Users will know they have access when a pop-up appears in the app near the voice icon. OpenAI also said Advanced Voice is rolling out to all Plus and Team users in the ChatGPT app over the course of the week.

Enterprise and Edu customers are not included in the first wave. According to the source, those customers will start receiving access next week.

The rollout is also limited by region. An OpenAI spokesperson said AVM is not yet available in several regions, including the EU, the U.K., Switzerland, Iceland, Norway, and Liechtenstein.

A new look and five more voices

Advanced Voice Mode now has a different visual identity inside ChatGPT. Instead of the animated black dots OpenAI showed during its May presentation, the feature is represented by a blue animated sphere.

The voice lineup is expanding as well. ChatGPT users can now try five new voices: Arbor, Maple, Sol, Spruce, and Vale. Together with Breeze, Juniper, Cove, and Ember, that brings ChatGPT’s total number of voices to nine.

The naming pattern is noticeable because every voice name is drawn from nature. That fits the broader purpose of AVM: making voice interaction with ChatGPT feel less mechanical and more conversational.

One voice is still absent from the list. Sky, the voice OpenAI showed during its spring update, is not part of this rollout. Sky became controversial after Scarlett Johansson, who played an AI system in the feature film "Her," claimed the voice sounded a little too similar to her own.

OpenAI removed Sky and said it had never intended the voice to resemble Johansson’s voice. The source also notes that several staff members had referenced the movie in tweets at the time.

What has improved since the alpha test

OpenAI says it has improved Advanced Voice Mode since the limited alpha test. The company claims ChatGPT’s voice feature is now better at understanding accents, and that conversations are smoother and faster.

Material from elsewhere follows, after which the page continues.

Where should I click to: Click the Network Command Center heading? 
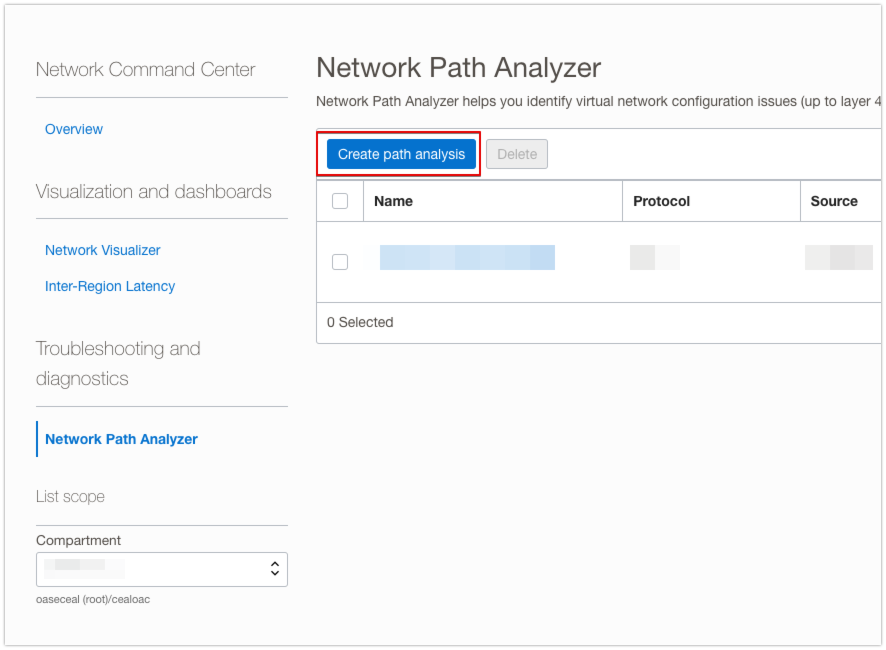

Those improvements matter because voice assistants are judged less by isolated answers and more by the flow of the exchange. If a spoken system hesitates, misunderstands accents, or interrupts the rhythm of conversation, the experience can quickly feel less natural.

The source notes that tests with AVM found glitches were not uncommon. OpenAI now says that has improved, though the rollout will put the feature in front of a much larger group of paying users.

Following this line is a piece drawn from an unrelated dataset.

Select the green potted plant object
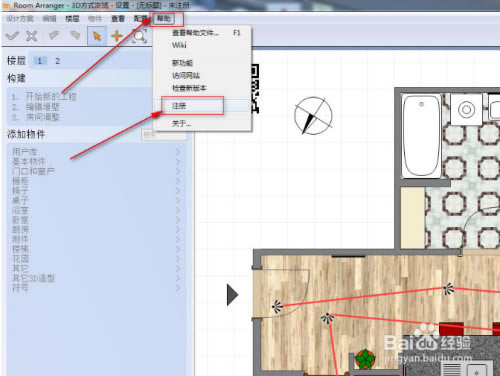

OpenAI also highlighted a multilingual example, saying AVM can say "Sorry I’m late" in over 50 languages. The source does not describe the full language coverage beyond that example.

Personalization comes to voice

Advanced Voice Mode is also gaining access to two ChatGPT customization features: Custom Instructions and Memory.

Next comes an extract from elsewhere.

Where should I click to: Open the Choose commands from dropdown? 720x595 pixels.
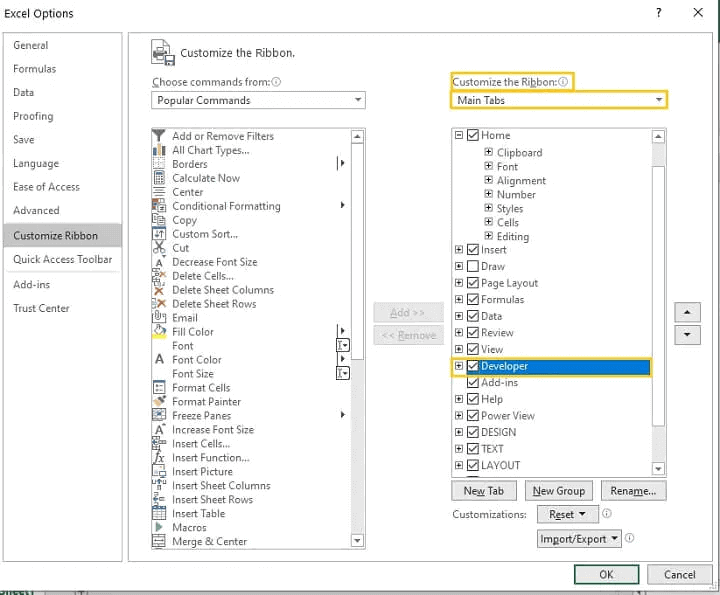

Custom Instructions allow users to personalize how ChatGPT responds. In a voice setting, that can shape the way spoken answers are framed, though the source does not provide examples of specific instruction settings for AVM.

Memory lets ChatGPT remember conversations for later reference. Bringing Memory into AVM means the spoken version of ChatGPT can connect with the same broader personalization approach used elsewhere in the product.

Together, Custom Instructions and Memory make AVM less like a standalone voice layer and more like another interface for the existing ChatGPT experience. The key change is that personalization is moving into the spoken interaction, not staying only in text chat.

What is still missing

The rollout does not include every capability OpenAI showed in its spring update. Video and screen sharing are still absent.

Those features were shown as part of a broader multimodal experience in which GPT-4o could process visual and audible information at the same time. During the demo, an OpenAI staff member asked ChatGPT real-time questions about math on a piece of paper and code on a computer screen.

At this time, OpenAI has not provided a timeline for when those multimodal capabilities will launch. That means the current AVM rollout is focused on voice conversation, not live visual understanding through video or screen sharing.

For paying ChatGPT users who receive access, the practical change is clear: Advanced Voice Mode is becoming more widely available, more customizable, and broader in voice selection. But the most ambitious visual features shown earlier remain outside this release.